LISTE DES CONSIGNES.
- a) D'après le texte sur les persécutions des chrétiens en Inde, combien d'églises ont été profanées à Kandhamal ?
- b) Citez le passage du texte sur les persécutions des chrétiens en Inde, en commençant par « La dernière vague » et en poursuivant jusqu'à « pillées et détruites. ».
- c) Prolongez le texte sur les persécutions des chrétiens en Inde après sa dernière phrase.

TEXTE EXTRAIT.
◇ ◇ ◇
À côté de ce type de violence, le RSS a usé de moyens moins extrêmes tels que dissuader les chrétiens de développer leurs œuvres caritatives en les menaçant. Par exemple, après le tremblement de terre dans l’État du Gujarat, un groupe de 138 personnes, comprenant des étudiants et des enseignants de l’école chrétienne Nirmala Niketan de Mumbai, a passé dix jours (du 9 février au 20 février 2001) à participer à des œuvres de reconstruction. Il semble que partout où ils sont allés, ils ont été interrogés sur leur identité religieuse par des responsables du Sangh Parivar. Les vingt étudiants qui ont campé à Rapar étaient constamment suivis et harcelés par des militants du Bajrang Dal, un groupe sous le contrôle du VHP pour conduire des violences. Ils ont vérifié que ces élèves connaissaient bien les divinités hindoues et ils leur ont demandé s’ils étaient venus pour convertir les enfants au christianisme. La seule raison de ce harcèlement était qu’il y avait des chrétiens dans le groupe. Le Sangh Parivar a osé créer ce type de provocations même dans des régions où la chrétienté est puissante. Par exemple, au Kerala, l’État dans l’extrême sud-ouest du pays qui compte 19 % de chrétiens de bon statut social, des sœurs de Mère Teresa à l’Olavanna Panchayat ont été attaquées le 25 septembre 2004.
La dernière vague importante de persécution massive des chrétiens par les forces d’hindutva s’est produite à Kandhamal, en Orissa, dans le dernier trimestre 2007 et au troisième trimestre 2008. Quelques semaines avant Noël 2007, des militants du Sangh ont organisé des marches à travers le département de Kandhamal en demandant aux chrétiens de renoncer à leur foi ou de partir. L’Inde étant pour eux un pays réservé seulement aux hindous. Pendant ce temps, il y a eu une altercation entre un chauffeur de bus chrétien et des amis du swami[6] à Dasingabadi concernant un droit de passage sur une route étroite. L’affaire a été signalée comme une attaque contre le swami et une foule immense est venue et a assailli des propriétés chrétiennes. Plus de 100 églises ont été profanées, des centaines de maisons éventrées, et d’autres institutions chrétiennes ont été pillées et détruites.
L’explication donnée officiellement par les leaders communalistes est qu’il s’agissait d’une réaction spontanée à l’agression du swami. Mais plusieurs faits laissent penser que la violence avait été clairement planifiée et soigneusement exécutée par les assaillants du Sangh Parivar. Avant le déclenchement de la violence, les lignes téléphoniques avaient été endommagées, l’électricité a été coupée et les routes bloquées, afin que les forces de sécurité ne puissent pas intervenir rapidement sur le site. Le crime prémédité peut être aussi attribué à l’attitude de Manish Kumar Verma, le contrôleur de police à Kandhamal, qui a interdit le travail de secours que les diverses ONG, y compris les associations chrétiennes de charité, faisaient auprès des victimes[7].
◇ ◇ ◇
INFORMATIONS AFFICHÉES.
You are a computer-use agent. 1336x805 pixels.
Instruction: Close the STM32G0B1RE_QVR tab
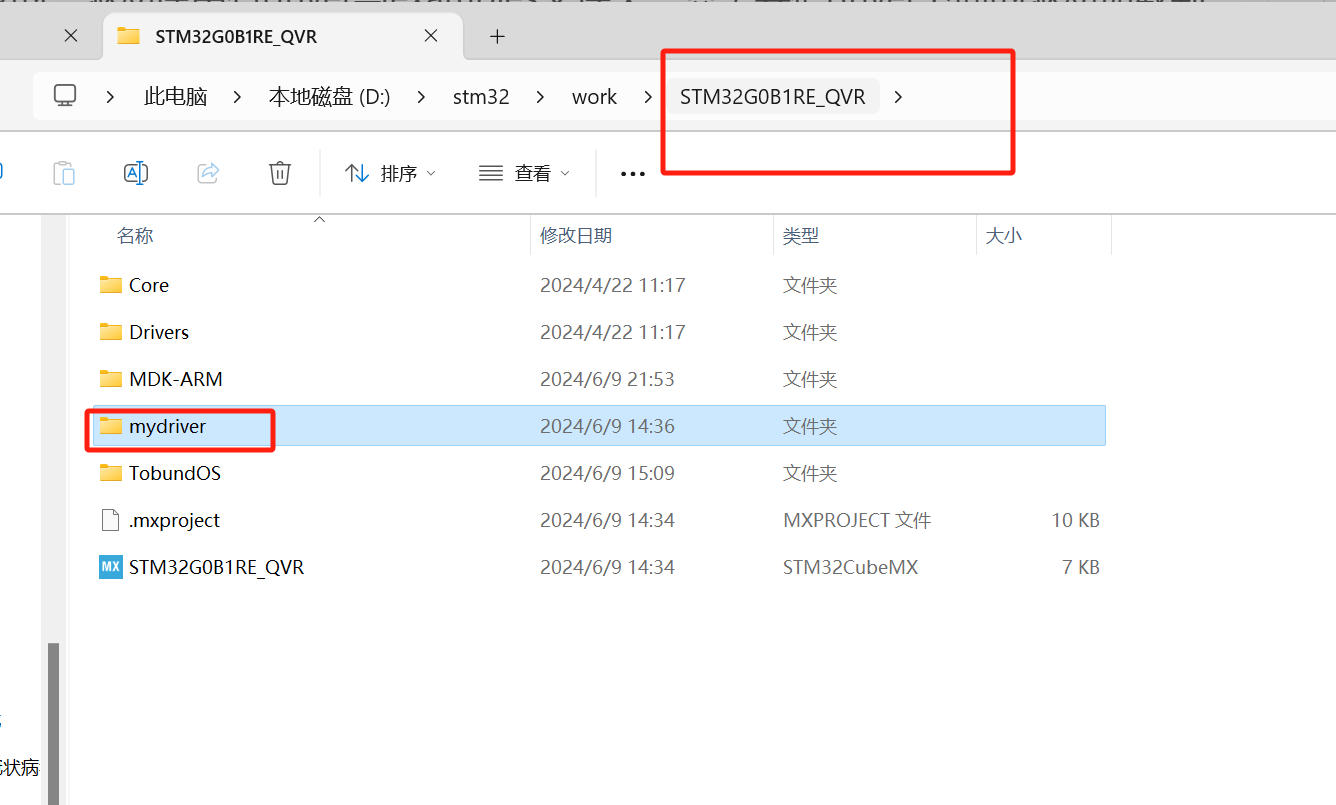pos(430,36)
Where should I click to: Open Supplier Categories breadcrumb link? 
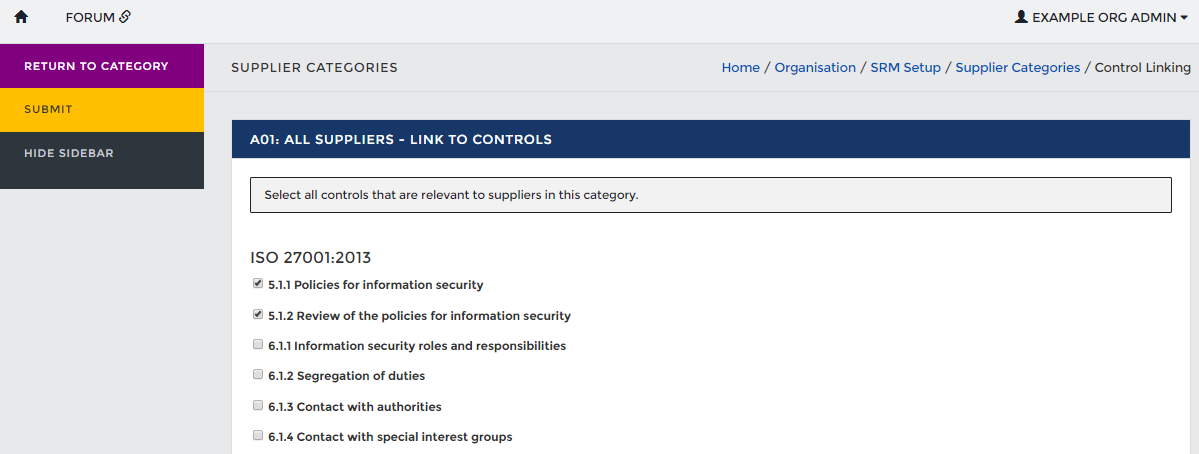1017,68
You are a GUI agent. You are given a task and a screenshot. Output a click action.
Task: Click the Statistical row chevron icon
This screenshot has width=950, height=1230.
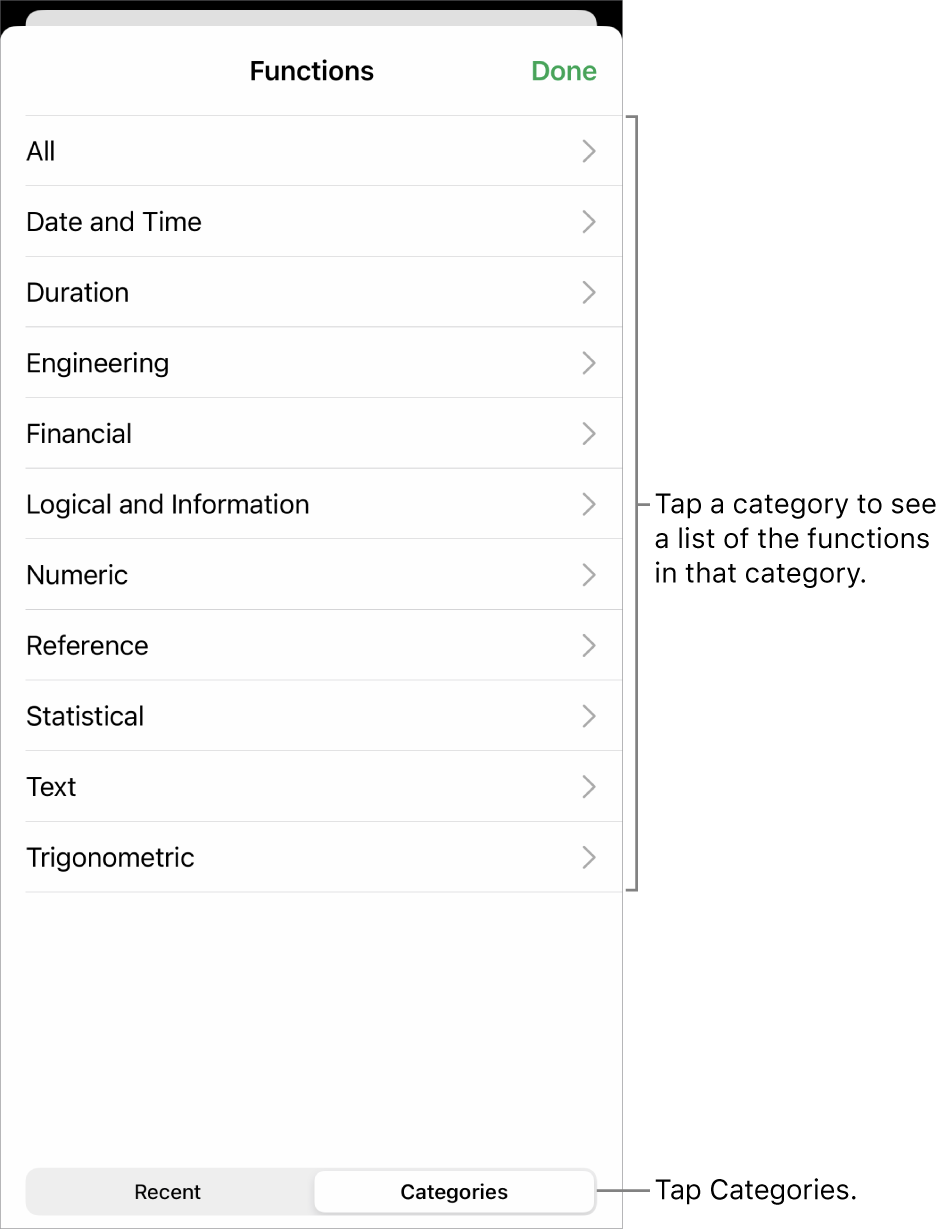click(589, 716)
◇ ◇ ◇
RÉPONSES DE L'EXERCICE.
- a) Plus de 100 églises ont été profanées.

- b)
La dernière vague importante de persécution massive des chrétiens par les forces d’hindutva s’est produite à Kandhamal, en Orissa, dans le dernier trimestre 2007 et au troisième trimestre 2008. Quelques semaines avant Noël 2007, des militants du Sangh ont organisé des marches à travers le département de Kandhamal en demandant aux chrétiens de renoncer à leur foi ou de partir. L’Inde étant pour eux un pays réservé seulement aux hindous. Pendant ce temps, il y a eu une altercation entre un chauffeur de bus chrétien et des amis du swami[6] à Dasingabadi concernant un droit de passage sur une route étroite. L’affaire a été signalée comme une attaque contre le swami et une foule immense est venue et a assailli des propriétés chrétiennes. Plus de 100 églises ont été profanées, des centaines de maisons éventrées, et d’autres institutions chrétiennes ont été pillées et détruites.

- c)
Une seconde série d’atrocités a commencé avec l’assassinat de Swami Lakshmanananda dans la nuit du 23 août 2008 dans son ashram à Jalespata. Bien que les rebelles maoïstes aient revendiqué la responsabilité du crime, les fanatiques hindous ont allégué que l’assassinat était un complot chrétien étant donné que Swami faisait campagne contre les chrétiens. Des bandes hindoues ont continué à détruire les institutions chrétiennes, alors que la police et d’autres organismes de l’État n’ont rien fait pour endiguer la violence. Les chrétiens de Kandhamal pouvaient renier leur foi avant d’être agressés. Ceux qui n’ont pas cédé à cette injonction ont été brûlés vifs, écrasés sous un rocher ou enterrés vivants. Plus de quatre-vingt-dix chrétiens ont sacrifié leur vie. Plus de 350 églises et 6 000 maisons chrétiennes ont été endommagées. Plus de 54 000 chrétiens ont été déportés en tant que réfugiés, leurs maisons étaient pillées et incendiées. Des milliers de chrétiens ont été chassés et ont été forcés de subir la cérémonie de reconversion. Certains d’entre eux ont été obligés de boire de l’eau mélangée à de la bouse de vache comme une preuve de purification tandis que d’autres ont été contraints de brûler des bibles et profaner des églises pour prouver qu’ils avaient abandonné la foi chrétienne. À d’autres, il a été demandé de détruire les maisons d’autres chrétiens[8].
Une base idéologique
On peut distinguer deux sortes de facteurs qui déclenchent les violences intercommunautaires en Inde : macro–level et micro–level. Les facteurs micro-level se développent autour des problèmes locaux, évoqués précédemment. Ce type de conflits émerge d’une base idéologique. Les exégèses suivantes mettront en lumière des facteurs majeurs qui motivent les militants du Sangh à persécuter les chrétiens.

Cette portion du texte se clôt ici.